# EXERCISE GOAL
Find the string "Open" in the entries and copy each line that has it.

# EXERCISE MATERIALS
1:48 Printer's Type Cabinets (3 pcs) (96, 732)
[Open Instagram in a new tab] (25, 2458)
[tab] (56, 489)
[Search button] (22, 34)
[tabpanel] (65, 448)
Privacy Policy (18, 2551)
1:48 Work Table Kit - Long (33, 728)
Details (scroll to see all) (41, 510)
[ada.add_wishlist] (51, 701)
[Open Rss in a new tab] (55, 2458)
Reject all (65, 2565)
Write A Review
* * *
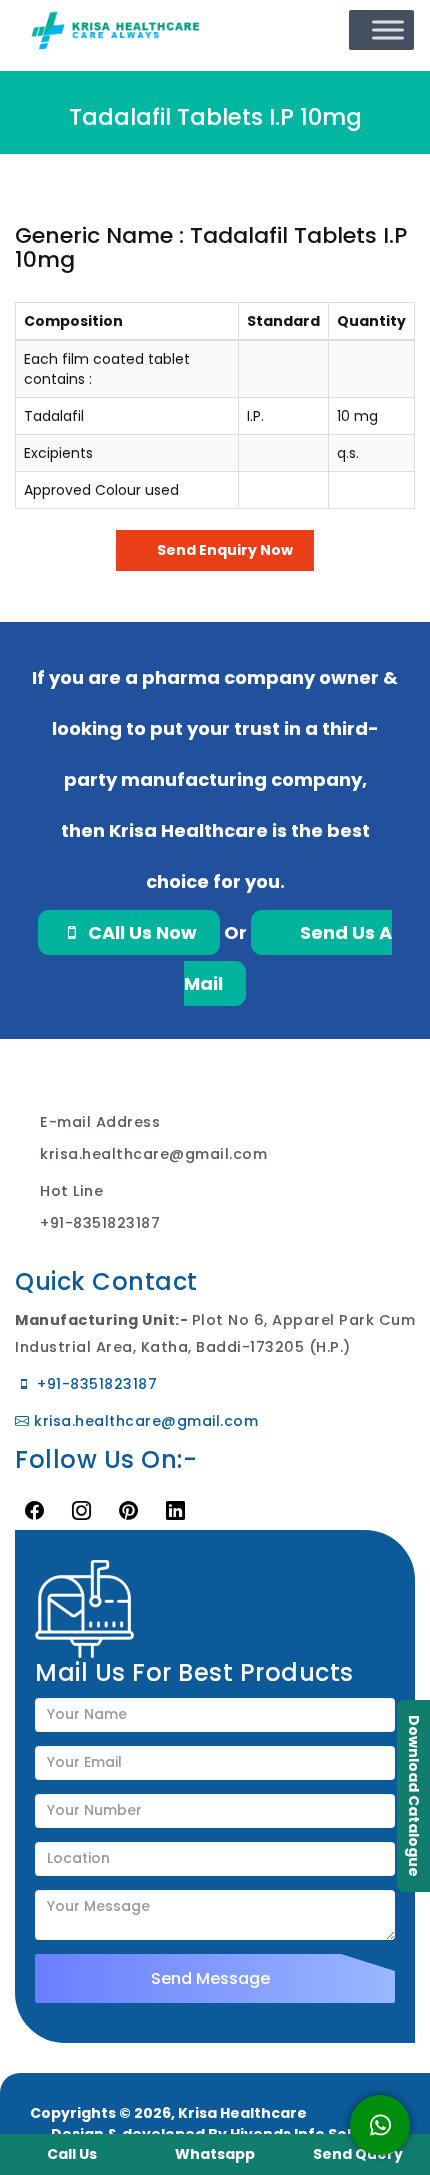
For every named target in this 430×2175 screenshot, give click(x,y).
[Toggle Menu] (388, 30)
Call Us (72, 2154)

# SOLUTION
[Open Instagram in a new tab] (25, 2458)
[Open Rss in a new tab] (55, 2458)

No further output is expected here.